-- Goal --
Reproduce the entries below verbatim, from the line with "Screen dimensions: 1920x1090" to the line with "Action: 19,515", including both of those lines.

-- Dataset content --
— START —

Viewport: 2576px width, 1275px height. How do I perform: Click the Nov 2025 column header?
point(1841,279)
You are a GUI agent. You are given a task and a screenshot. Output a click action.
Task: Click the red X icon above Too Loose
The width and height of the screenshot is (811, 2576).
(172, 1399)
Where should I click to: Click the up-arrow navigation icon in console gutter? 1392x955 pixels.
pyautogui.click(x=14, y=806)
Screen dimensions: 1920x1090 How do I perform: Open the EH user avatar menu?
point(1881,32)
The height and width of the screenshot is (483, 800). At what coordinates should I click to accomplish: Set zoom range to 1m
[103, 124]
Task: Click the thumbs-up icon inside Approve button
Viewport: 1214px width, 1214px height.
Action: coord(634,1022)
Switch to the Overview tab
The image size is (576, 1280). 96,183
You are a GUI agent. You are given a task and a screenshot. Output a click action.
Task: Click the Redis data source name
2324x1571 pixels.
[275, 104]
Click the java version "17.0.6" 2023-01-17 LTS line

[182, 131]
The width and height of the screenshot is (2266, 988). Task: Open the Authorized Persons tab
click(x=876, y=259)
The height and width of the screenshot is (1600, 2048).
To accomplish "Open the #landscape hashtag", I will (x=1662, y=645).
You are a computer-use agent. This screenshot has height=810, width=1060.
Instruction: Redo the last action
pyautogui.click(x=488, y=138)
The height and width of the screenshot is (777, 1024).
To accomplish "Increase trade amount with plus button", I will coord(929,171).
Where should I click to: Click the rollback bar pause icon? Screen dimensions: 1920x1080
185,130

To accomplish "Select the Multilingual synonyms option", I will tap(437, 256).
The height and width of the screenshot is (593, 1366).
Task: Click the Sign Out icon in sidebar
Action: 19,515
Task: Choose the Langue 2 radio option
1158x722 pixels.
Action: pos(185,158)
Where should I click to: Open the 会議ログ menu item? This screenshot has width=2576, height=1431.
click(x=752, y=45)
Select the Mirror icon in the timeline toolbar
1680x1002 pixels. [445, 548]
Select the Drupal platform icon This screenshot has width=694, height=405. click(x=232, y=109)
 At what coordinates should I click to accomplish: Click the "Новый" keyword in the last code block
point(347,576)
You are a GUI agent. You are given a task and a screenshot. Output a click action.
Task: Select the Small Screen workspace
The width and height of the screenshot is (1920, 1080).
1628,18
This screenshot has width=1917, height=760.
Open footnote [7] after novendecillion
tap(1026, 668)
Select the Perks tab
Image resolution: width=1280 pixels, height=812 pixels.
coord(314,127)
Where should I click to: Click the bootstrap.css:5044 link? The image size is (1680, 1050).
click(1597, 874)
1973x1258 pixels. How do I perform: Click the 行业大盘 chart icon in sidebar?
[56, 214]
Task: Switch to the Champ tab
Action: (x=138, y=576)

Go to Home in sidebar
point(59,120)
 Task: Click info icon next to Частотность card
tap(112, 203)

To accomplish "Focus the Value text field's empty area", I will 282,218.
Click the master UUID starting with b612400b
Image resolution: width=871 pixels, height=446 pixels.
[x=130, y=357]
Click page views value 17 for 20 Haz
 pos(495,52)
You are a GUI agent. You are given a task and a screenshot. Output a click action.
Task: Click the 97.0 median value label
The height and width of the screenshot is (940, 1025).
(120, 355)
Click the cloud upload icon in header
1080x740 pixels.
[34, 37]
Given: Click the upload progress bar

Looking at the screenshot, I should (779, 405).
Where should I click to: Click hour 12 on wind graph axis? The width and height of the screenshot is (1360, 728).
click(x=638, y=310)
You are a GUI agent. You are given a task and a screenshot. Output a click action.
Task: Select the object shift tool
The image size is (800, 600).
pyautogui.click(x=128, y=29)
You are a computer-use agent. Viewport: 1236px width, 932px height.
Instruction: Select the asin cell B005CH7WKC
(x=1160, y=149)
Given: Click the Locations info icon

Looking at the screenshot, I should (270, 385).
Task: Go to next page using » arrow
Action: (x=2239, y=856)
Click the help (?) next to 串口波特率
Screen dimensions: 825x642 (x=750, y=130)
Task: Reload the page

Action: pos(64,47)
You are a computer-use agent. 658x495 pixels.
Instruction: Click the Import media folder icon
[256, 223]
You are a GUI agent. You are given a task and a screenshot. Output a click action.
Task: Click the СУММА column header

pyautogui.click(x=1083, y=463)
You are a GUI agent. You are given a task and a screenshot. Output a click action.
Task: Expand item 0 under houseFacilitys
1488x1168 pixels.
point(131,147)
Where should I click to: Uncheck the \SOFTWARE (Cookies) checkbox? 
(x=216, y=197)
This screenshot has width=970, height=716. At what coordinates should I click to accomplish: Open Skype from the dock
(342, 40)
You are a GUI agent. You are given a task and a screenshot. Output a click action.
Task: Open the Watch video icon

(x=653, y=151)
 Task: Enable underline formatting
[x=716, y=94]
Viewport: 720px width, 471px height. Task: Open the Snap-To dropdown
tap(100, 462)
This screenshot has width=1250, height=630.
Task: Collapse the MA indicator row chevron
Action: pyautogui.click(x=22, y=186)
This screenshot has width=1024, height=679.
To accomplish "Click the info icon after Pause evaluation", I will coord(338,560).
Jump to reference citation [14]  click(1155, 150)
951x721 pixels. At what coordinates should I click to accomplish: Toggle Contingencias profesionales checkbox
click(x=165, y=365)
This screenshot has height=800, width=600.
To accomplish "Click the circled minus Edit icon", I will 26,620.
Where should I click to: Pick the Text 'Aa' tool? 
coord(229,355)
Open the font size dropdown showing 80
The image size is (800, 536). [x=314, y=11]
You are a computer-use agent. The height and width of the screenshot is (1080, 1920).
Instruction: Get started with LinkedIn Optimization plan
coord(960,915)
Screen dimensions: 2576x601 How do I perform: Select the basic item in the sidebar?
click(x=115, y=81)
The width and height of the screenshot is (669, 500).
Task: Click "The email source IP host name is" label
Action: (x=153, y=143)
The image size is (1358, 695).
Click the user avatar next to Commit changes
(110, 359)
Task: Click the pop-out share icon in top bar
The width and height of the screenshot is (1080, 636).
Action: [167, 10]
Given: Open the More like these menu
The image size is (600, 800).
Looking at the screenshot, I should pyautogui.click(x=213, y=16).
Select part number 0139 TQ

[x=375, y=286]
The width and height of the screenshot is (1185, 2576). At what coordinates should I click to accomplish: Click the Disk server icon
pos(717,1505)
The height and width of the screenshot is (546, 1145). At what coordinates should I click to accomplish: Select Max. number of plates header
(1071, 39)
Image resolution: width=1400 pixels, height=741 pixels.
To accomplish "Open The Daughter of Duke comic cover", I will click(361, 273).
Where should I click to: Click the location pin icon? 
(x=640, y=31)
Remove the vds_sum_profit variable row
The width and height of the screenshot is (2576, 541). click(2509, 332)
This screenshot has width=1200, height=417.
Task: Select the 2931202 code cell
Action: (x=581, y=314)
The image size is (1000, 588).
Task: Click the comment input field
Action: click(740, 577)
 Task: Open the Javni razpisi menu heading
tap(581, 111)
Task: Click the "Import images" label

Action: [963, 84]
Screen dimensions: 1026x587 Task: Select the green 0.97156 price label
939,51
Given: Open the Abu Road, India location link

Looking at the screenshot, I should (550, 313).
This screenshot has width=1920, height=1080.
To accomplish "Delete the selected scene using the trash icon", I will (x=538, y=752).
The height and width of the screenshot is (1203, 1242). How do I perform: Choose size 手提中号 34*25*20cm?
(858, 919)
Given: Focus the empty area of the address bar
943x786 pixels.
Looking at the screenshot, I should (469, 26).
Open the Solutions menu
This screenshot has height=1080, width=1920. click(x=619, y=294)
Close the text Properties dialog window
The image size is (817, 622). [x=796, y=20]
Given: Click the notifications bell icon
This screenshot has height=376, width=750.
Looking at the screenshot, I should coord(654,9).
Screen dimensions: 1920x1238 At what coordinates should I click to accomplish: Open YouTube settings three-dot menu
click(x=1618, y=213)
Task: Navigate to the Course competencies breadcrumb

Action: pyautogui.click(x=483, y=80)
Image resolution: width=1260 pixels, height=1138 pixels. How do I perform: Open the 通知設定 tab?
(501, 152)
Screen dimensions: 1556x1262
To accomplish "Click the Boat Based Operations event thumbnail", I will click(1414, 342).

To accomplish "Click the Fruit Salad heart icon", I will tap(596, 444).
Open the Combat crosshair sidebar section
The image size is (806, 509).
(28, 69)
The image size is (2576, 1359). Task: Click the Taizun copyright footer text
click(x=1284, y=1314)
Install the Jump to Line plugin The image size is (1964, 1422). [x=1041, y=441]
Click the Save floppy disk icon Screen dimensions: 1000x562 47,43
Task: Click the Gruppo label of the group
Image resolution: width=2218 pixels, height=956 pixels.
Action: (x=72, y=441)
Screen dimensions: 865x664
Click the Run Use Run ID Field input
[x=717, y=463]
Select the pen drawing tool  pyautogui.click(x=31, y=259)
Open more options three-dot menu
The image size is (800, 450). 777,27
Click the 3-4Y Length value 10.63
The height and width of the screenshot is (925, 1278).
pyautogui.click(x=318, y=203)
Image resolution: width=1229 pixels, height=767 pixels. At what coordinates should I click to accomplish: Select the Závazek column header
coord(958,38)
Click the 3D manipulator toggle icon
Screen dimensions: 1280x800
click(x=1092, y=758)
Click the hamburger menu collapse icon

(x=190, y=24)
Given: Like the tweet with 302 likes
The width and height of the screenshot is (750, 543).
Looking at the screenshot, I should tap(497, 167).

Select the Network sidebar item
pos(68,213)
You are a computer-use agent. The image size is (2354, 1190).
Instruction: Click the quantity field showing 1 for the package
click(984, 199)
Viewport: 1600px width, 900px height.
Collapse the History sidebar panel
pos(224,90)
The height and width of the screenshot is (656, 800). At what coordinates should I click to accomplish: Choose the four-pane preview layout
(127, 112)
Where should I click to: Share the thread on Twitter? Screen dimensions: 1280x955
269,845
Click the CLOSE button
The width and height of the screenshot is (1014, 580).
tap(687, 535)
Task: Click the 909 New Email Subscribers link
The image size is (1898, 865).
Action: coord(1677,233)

— END —

-- Solution for this task --
Screen dimensions: 1920x1090 How do I perform: Open the EH user avatar menu?
point(1881,32)
The height and width of the screenshot is (483, 800). At what coordinates should I click to accomplish: Set zoom range to 1m
[103, 124]
Task: Click the thumbs-up icon inside Approve button
Viewport: 1214px width, 1214px height.
Action: coord(634,1022)
Switch to the Overview tab
The image size is (576, 1280). 96,183
You are a GUI agent. You are given a task and a screenshot. Output a click action.
Task: Click the Redis data source name
2324x1571 pixels.
[275, 104]
Click the java version "17.0.6" 2023-01-17 LTS line

[182, 131]
The width and height of the screenshot is (2266, 988). Task: Open the Authorized Persons tab
click(x=876, y=259)
The height and width of the screenshot is (1600, 2048).
To accomplish "Open the #landscape hashtag", I will (x=1662, y=645).
You are a computer-use agent. This screenshot has height=810, width=1060.
Instruction: Redo the last action
pyautogui.click(x=488, y=138)
The height and width of the screenshot is (777, 1024).
To accomplish "Increase trade amount with plus button", I will coord(929,171).
Where should I click to: Click the rollback bar pause icon? Screen dimensions: 1920x1080
185,130

To accomplish "Select the Multilingual synonyms option", I will tap(437, 256).
The height and width of the screenshot is (593, 1366).
Task: Click the Sign Out icon in sidebar
Action: 19,515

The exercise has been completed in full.